#### Record extracts
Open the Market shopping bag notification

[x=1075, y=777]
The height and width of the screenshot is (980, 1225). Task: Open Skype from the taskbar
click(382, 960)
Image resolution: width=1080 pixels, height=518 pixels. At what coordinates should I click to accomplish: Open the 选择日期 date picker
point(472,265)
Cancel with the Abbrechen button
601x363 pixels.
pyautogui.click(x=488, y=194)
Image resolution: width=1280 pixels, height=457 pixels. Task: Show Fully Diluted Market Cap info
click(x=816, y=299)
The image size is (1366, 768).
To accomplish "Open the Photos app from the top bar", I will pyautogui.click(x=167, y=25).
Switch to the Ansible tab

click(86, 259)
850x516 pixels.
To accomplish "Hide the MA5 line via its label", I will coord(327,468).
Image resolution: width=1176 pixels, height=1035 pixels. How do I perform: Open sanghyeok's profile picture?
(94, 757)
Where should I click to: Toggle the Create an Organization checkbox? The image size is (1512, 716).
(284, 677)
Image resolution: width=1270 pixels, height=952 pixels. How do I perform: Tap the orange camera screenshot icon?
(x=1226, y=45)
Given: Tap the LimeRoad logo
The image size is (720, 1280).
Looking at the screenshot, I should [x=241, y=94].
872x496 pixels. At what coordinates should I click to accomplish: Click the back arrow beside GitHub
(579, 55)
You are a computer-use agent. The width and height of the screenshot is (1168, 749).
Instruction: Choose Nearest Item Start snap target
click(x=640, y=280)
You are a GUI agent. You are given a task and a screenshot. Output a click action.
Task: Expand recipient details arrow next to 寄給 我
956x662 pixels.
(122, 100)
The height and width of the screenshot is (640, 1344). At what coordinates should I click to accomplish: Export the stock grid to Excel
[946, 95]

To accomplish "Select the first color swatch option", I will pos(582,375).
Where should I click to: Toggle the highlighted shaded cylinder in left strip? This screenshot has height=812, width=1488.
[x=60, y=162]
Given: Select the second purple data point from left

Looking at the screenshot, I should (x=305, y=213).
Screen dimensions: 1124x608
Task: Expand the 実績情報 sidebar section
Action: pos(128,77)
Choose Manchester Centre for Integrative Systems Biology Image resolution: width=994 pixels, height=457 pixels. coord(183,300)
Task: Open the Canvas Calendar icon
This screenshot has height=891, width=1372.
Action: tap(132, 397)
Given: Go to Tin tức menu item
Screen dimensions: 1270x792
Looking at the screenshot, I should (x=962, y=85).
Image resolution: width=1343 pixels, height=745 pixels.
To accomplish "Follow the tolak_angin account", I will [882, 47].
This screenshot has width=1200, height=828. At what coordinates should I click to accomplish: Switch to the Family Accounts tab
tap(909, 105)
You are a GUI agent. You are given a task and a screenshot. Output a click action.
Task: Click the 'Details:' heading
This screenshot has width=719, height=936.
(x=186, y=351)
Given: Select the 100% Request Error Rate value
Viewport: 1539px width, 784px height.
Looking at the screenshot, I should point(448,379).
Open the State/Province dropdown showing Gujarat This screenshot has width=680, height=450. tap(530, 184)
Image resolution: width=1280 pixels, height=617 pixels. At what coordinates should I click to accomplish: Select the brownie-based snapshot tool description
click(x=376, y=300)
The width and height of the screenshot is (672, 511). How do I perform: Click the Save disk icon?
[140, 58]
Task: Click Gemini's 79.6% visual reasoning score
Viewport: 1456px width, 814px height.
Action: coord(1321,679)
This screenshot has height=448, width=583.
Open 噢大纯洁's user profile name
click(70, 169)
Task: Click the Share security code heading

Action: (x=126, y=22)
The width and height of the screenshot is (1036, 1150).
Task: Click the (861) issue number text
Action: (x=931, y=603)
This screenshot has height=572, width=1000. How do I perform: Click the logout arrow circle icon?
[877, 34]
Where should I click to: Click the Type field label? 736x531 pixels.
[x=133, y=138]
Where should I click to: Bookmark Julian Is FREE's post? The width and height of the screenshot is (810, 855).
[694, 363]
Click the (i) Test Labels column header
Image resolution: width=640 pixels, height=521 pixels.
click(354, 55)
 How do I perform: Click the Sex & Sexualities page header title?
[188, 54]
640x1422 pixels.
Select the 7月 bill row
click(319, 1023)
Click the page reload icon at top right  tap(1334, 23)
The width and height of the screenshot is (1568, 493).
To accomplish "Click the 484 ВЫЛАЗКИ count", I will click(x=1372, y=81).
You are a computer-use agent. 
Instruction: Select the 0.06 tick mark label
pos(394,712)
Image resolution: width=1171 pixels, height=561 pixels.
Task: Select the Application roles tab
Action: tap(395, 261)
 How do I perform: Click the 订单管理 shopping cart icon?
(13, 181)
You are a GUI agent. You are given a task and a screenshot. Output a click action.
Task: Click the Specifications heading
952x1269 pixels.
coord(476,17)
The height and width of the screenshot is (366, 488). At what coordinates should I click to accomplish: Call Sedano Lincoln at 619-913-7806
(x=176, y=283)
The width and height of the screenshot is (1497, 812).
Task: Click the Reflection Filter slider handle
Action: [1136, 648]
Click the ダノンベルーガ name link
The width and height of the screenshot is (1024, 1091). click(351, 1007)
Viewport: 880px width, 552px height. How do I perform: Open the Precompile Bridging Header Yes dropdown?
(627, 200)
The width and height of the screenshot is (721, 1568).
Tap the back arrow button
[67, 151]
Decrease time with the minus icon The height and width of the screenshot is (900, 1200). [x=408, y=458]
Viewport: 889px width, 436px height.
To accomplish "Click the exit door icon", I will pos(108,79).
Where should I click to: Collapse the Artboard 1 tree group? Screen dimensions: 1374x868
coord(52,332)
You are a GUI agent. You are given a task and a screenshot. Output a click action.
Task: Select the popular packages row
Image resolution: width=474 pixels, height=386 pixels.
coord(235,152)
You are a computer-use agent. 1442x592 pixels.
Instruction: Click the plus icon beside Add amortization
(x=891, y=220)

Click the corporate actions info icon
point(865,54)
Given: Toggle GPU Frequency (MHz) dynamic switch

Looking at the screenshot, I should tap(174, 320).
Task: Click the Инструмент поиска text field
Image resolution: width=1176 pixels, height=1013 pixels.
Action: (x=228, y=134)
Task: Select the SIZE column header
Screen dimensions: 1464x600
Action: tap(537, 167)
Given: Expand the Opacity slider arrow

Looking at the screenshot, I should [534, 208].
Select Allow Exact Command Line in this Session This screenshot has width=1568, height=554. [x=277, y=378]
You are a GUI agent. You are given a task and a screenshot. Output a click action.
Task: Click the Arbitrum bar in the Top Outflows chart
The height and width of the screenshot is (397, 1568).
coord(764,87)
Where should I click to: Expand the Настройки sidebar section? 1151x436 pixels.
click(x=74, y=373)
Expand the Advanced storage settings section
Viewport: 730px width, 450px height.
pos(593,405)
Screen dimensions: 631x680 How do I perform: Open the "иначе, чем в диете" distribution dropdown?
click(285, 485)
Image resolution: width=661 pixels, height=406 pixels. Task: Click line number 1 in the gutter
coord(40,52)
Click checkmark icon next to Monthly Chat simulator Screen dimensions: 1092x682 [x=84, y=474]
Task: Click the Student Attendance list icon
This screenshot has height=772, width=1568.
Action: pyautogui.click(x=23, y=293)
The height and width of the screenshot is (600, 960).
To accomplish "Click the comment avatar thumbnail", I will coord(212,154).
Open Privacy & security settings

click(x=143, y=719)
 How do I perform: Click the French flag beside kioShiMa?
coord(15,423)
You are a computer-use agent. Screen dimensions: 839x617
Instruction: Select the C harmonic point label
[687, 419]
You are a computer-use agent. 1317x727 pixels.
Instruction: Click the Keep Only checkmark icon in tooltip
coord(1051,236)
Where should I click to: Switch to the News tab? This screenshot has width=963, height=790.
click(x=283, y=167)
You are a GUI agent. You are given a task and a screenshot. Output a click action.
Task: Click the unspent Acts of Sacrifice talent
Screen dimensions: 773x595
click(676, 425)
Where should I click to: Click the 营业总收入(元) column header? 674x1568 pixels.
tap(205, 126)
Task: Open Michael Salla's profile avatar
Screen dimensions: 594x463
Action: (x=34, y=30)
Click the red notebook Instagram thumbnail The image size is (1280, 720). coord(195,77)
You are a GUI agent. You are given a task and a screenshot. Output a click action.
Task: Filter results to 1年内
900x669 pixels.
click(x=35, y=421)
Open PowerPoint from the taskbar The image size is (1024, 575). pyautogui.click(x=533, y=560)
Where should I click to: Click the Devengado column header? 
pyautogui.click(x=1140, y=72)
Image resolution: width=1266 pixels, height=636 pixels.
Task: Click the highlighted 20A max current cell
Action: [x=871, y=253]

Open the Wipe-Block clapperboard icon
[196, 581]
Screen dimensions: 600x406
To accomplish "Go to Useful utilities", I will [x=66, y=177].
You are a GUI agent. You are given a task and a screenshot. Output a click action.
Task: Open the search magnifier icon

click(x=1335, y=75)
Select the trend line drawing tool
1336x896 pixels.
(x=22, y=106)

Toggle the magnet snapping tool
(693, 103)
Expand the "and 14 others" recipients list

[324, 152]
########
-- Assignment --
From the line containing "Screen dimensions: 773x595" through the last line of the records above, reproduce every line exactly.

-- Result for this exercise --
Screen dimensions: 773x595
click(676, 425)
Where should I click to: Click the 营业总收入(元) column header? 674x1568 pixels.
tap(205, 126)
Task: Open Michael Salla's profile avatar
Screen dimensions: 594x463
Action: (x=34, y=30)
Click the red notebook Instagram thumbnail The image size is (1280, 720). coord(195,77)
You are a GUI agent. You are given a task and a screenshot. Output a click action.
Task: Filter results to 1年内
900x669 pixels.
click(x=35, y=421)
Open PowerPoint from the taskbar The image size is (1024, 575). pyautogui.click(x=533, y=560)
Where should I click to: Click the Devengado column header? 
pyautogui.click(x=1140, y=72)
Image resolution: width=1266 pixels, height=636 pixels.
Task: Click the highlighted 20A max current cell
Action: [x=871, y=253]

Open the Wipe-Block clapperboard icon
[196, 581]
Screen dimensions: 600x406
To accomplish "Go to Useful utilities", I will [x=66, y=177].
You are a GUI agent. You are given a task and a screenshot. Output a click action.
Task: Open the search magnifier icon

click(x=1335, y=75)
Select the trend line drawing tool
1336x896 pixels.
(x=22, y=106)

Toggle the magnet snapping tool
(693, 103)
Expand the "and 14 others" recipients list

[324, 152]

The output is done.